**Фрагмент документа:**
+ + + +

Вокруг Света - Журнал «Вокруг Света» №05 за 1980 год
— Раньше, лет двадцать назад, — размышлял Минервин, — можно было бы эту работу с опытным пилотом провернуть на самолете, но теперь в авиации порядки стали строже. Вот, смотрите, прибор указывает высоту кромки облачности сто сорок шесть метров. Ну какой диспетчер согласится выпустить при таких условиях самолет? Об этом нечего и мечтать. И ничего не остается, как воспользоваться для блага же авиации... аэростатом.
Не странно ли, — почти шепотом продолжал он, голос его совсем сел, — лазеры, электроника — и рядом вот эта перкалевая «коломбина». — Он махнул рукой на зеленое поле, где, накрепко привязанный к земле штормовыми поясами, покоился аэростат. — Однако лучшего аппарата для подобного эксперимента, да и для многих других, не придумаешь. Ведь эта «птица» обладает по сравнению с самолетом изумительнейшим качеством: она может стоять в облаках, позволяя делать «площадки» хоть через метр. Беда только, что такие привязные аэростаты больше не выпускают. Забываются секреты сооружения их, и вот на всю страну остался один — у нас в ЦАО...
Понаблюдав за работой прибора и еще раз оценивающе оглядев небеса, Владислав Евгеньевич решил, что тянуть больше нечего и надо идти отстаивать свои права перед синоптиком, иначе разрешения на вылет не дождешься никогда.
— Мало, видно, она с диспетчерами ругалась, — ворчал он шепотом, поднимаясь по крутой деревянной лестнице на берег Сейма, где находился КП Рыльской экспедиции ЦАО.
Дождь прекратился внезапно. Облачность приподняло, небо посветлело, и над рекою тучею закружились сотни галок и ворон. Иван Александрович Шагин, в недалеком прошлом аэронавт, а ныне начальник старта, посмотрев на птичий хоровод, уверенно изрек, что погода разгулялась ненадолго, завтра опять польет дождь. Такого же мнения была и синоптик Люда Шуманова, хотя она и не верила в приметы. Она разложила перед Минервиным синоптические карты, только что принятые по фототелеграфу, и, не робея перед испытателем, спокойно объяснила, что один циклон действительно прошел, но второй на подходе. Затишье ненадолго, и вновь на высоте начнется ветер. Работать на аэростате будет опасно. При значительном давлении ветра, как известно, обтекаемая оболочка аэростата может вогнуться, получится так называемая «ложка», и тогда аэростат превратится в огромный парус, который никакому тросу уже не удержать.

+ + + +

**Список заданий:**
**1.** Соответствуют ли отрывку о полете на аэростате утверждения (а), (б) и (в)? На каждое ответьте «да» или «нет» и точно процитируйте слова отрывка, которые это решают. (а) Прибор показывает высоту кромки облачности сто сорок шесть метров. (б) Синоптик Люда Шуманова верила в приметы. (в) Привязные аэростаты по-прежнему выпускают.
**2.** Повторите без изменений часть отрывка о полете на аэростате, которая начинается со слов «Понаблюдав за работой» и заканчивается словами «не дождешься никогда.».

+ + + +

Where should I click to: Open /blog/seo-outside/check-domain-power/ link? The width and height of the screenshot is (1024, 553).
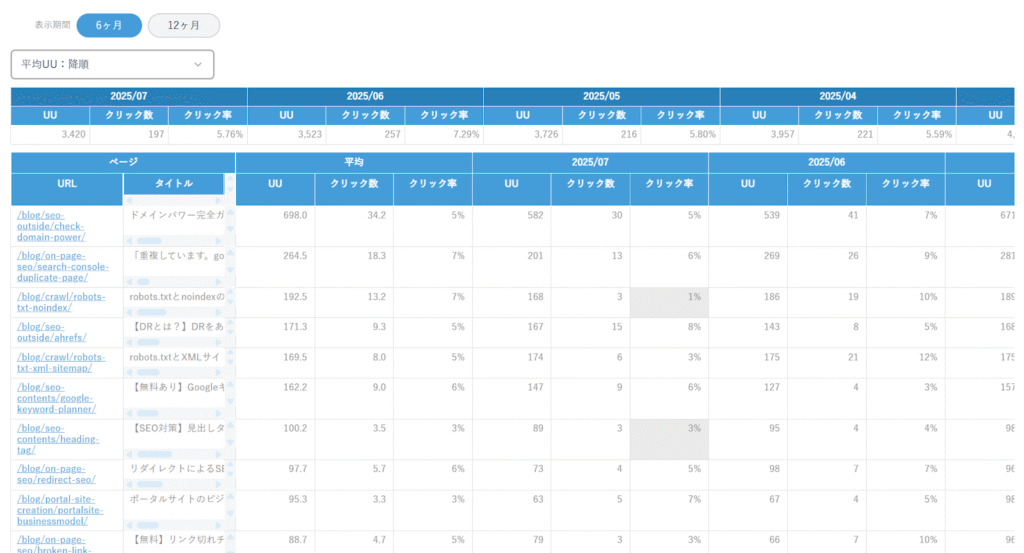coord(51,226)
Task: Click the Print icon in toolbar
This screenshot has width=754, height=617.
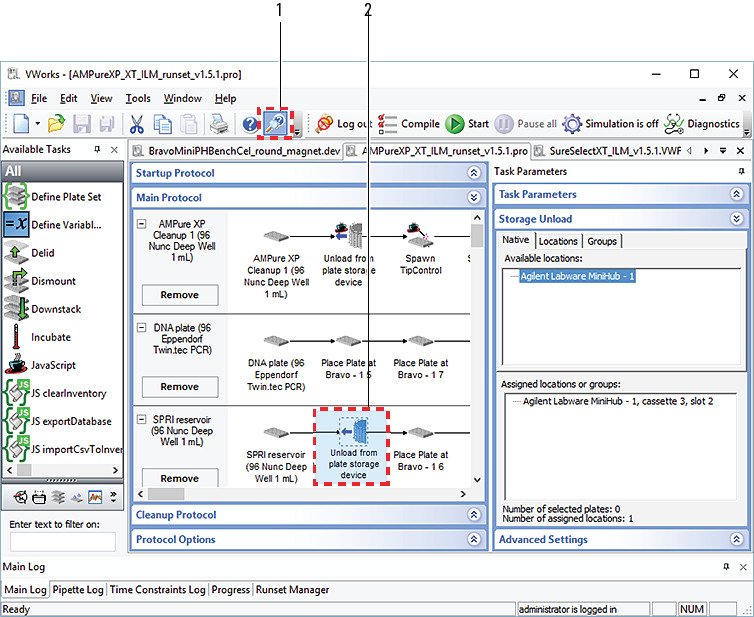Action: (x=218, y=124)

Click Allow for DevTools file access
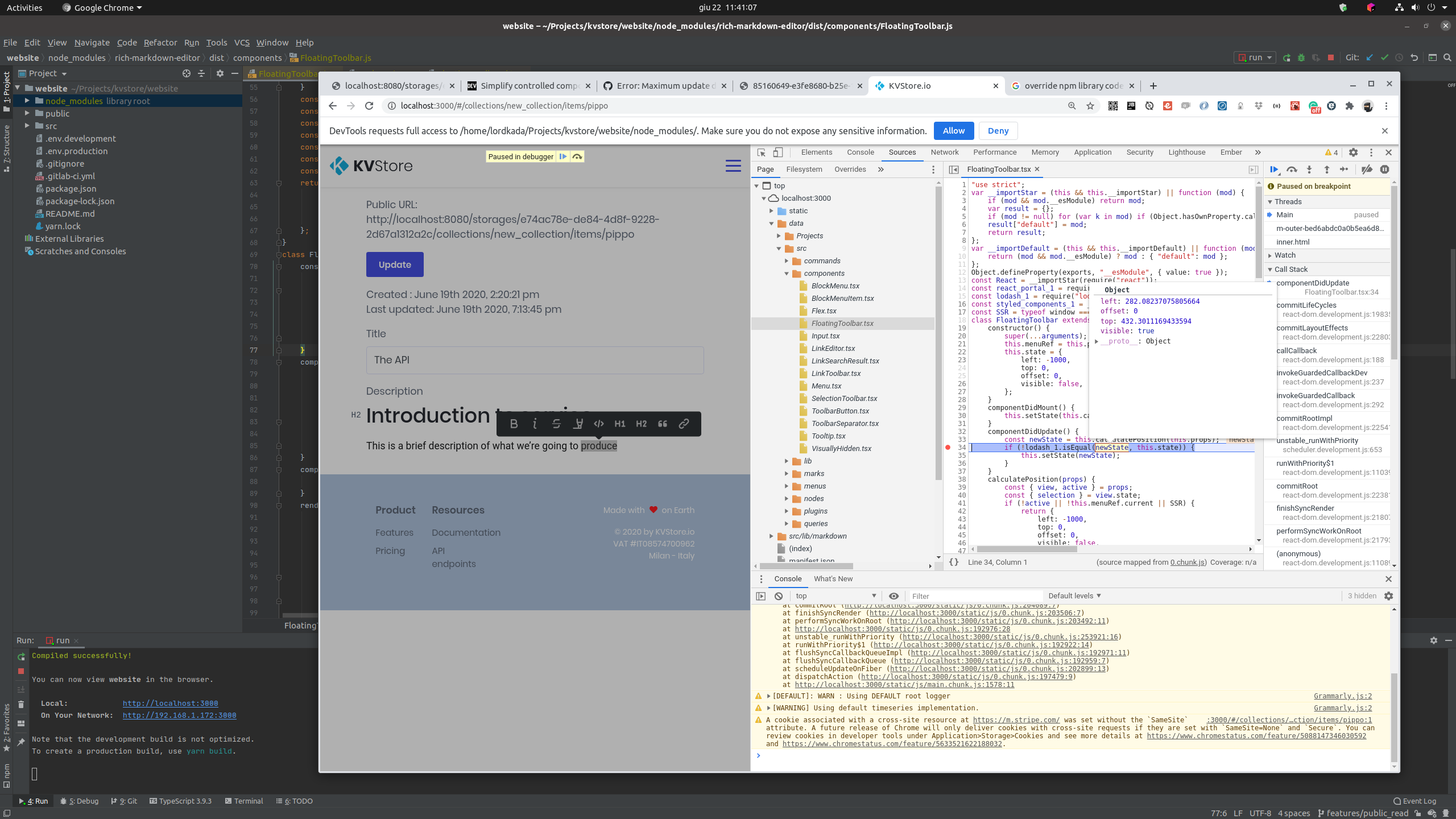click(x=953, y=131)
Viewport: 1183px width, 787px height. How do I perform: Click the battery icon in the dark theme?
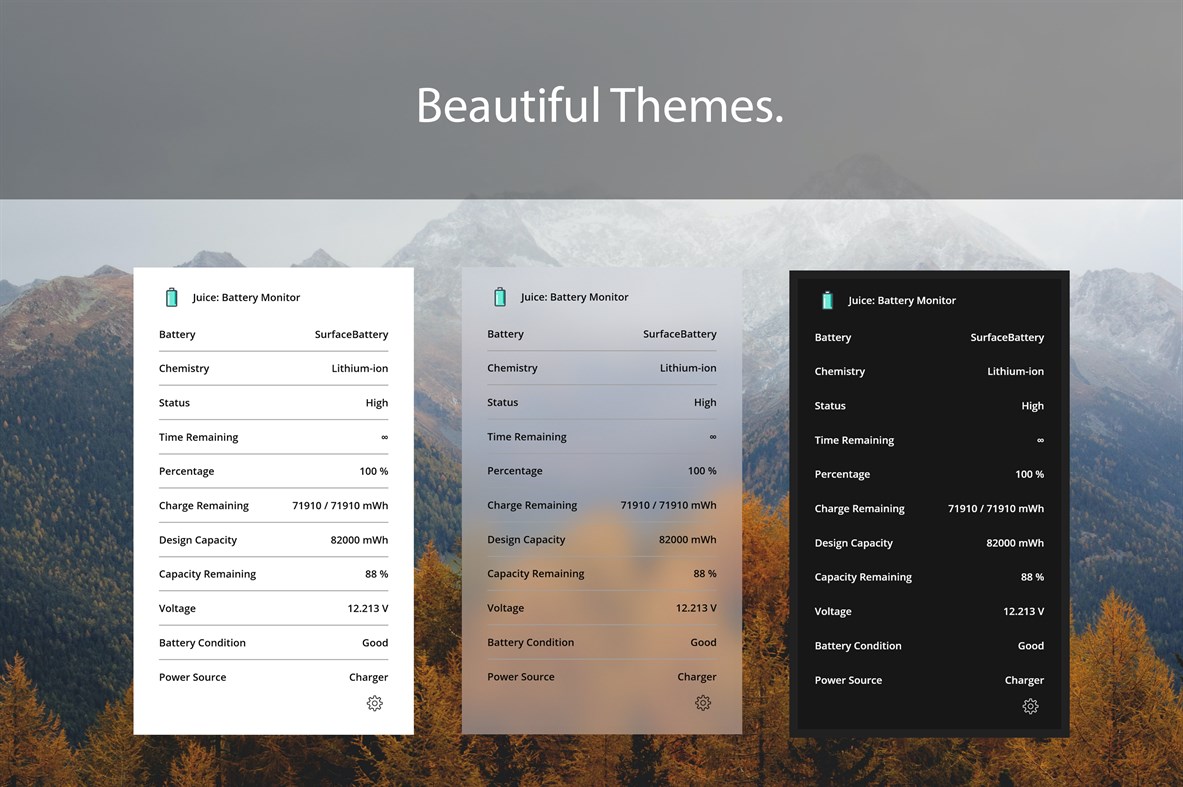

+ + + +

**Ответы на задания:**
**1.**
(а) Да: «прибор указывает высоту кромки облачности сто сорок шесть метров».
(б) Нет: «хотя она и не верила в приметы».
(в) Нет: «такие привязные аэростаты больше не выпускают».

**2.**
Понаблюдав за работой прибора и еще раз оценивающе оглядев небеса, Владислав Евгеньевич решил, что тянуть больше нечего и надо идти отстаивать свои права перед синоптиком, иначе разрешения на вылет не дождешься никогда.